**Records for the exercise**

- - - -

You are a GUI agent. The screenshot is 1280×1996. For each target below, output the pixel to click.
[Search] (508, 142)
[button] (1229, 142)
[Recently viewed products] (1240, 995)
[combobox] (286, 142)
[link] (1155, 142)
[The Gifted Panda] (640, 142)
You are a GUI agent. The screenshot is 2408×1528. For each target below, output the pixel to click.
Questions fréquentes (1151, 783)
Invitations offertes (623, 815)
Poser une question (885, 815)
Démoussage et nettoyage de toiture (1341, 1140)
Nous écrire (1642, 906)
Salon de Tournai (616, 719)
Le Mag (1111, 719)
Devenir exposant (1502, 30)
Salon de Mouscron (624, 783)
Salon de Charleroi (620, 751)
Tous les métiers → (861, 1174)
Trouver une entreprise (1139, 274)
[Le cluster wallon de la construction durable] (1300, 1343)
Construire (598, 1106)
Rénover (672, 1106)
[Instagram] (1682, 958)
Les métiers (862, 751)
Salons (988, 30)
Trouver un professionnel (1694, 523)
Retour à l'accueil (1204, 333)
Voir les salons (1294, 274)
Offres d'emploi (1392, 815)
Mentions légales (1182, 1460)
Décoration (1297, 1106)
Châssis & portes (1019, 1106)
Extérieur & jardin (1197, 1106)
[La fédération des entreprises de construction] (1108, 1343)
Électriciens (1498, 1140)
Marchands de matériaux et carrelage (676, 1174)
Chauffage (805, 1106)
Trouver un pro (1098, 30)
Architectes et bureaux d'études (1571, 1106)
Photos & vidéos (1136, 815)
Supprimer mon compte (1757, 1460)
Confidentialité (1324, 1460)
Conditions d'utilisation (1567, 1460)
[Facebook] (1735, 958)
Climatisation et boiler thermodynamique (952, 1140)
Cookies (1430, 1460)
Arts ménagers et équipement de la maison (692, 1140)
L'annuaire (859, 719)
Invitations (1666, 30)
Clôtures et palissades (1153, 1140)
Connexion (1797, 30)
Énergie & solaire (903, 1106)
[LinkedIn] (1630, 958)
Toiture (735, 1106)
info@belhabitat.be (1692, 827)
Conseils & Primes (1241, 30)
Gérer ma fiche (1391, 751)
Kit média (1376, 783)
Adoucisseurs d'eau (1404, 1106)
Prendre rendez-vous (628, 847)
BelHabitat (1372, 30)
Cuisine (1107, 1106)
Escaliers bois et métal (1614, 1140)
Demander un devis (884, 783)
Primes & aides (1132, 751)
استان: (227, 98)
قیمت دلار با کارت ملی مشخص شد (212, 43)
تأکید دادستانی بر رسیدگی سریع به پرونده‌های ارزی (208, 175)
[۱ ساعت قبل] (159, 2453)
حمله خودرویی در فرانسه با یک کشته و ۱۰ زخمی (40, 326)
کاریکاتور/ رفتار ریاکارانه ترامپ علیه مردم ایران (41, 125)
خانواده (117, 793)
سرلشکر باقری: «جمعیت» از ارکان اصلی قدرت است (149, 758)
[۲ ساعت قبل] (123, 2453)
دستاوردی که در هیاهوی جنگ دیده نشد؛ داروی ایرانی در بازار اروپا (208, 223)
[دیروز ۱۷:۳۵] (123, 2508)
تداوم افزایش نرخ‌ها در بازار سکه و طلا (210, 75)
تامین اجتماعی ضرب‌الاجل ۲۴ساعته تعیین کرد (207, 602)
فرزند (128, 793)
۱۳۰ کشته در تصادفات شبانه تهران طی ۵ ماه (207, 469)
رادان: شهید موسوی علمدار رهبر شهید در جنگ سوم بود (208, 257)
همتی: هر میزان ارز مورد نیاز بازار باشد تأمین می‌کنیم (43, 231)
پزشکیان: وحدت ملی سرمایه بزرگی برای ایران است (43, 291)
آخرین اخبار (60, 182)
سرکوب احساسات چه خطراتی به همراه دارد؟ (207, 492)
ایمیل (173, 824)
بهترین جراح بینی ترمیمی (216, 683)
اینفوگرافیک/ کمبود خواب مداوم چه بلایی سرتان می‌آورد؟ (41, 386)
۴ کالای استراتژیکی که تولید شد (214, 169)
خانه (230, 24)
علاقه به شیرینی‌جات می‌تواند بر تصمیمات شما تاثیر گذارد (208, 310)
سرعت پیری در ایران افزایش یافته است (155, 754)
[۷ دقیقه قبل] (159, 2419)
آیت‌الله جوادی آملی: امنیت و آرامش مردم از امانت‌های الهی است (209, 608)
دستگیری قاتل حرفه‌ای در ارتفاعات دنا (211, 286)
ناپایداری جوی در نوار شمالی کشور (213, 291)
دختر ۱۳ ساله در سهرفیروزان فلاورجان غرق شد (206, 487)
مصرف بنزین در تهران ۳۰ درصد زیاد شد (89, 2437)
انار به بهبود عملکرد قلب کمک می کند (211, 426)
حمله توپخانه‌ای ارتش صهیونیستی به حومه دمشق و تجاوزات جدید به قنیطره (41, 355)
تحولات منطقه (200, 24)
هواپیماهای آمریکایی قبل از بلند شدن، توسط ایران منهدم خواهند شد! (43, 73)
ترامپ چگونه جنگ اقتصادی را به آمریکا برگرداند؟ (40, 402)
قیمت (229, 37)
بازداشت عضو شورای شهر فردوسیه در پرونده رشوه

- - - -

**Exercise aim**
Here the output must be the lines above from the line with "Cookies (1430, 1460)" to the line with "خانواده (117, 793)", both included, duplicated word for word and nothing else.

**Worked solution**
Cookies (1430, 1460)
Arts ménagers et équipement de la maison (692, 1140)
L'annuaire (859, 719)
Invitations (1666, 30)
Clôtures et palissades (1153, 1140)
Connexion (1797, 30)
Énergie & solaire (903, 1106)
[LinkedIn] (1630, 958)
Toiture (735, 1106)
info@belhabitat.be (1692, 827)
Conseils & Primes (1241, 30)
Gérer ma fiche (1391, 751)
Kit média (1376, 783)
Adoucisseurs d'eau (1404, 1106)
Prendre rendez-vous (628, 847)
BelHabitat (1372, 30)
Cuisine (1107, 1106)
Escaliers bois et métal (1614, 1140)
Demander un devis (884, 783)
Primes & aides (1132, 751)
استان: (227, 98)
قیمت دلار با کارت ملی مشخص شد (212, 43)
تأکید دادستانی بر رسیدگی سریع به پرونده‌های ارزی (208, 175)
[۱ ساعت قبل] (159, 2453)
حمله خودرویی در فرانسه با یک کشته و ۱۰ زخمی (40, 326)
کاریکاتور/ رفتار ریاکارانه ترامپ علیه مردم ایران (41, 125)
خانواده (117, 793)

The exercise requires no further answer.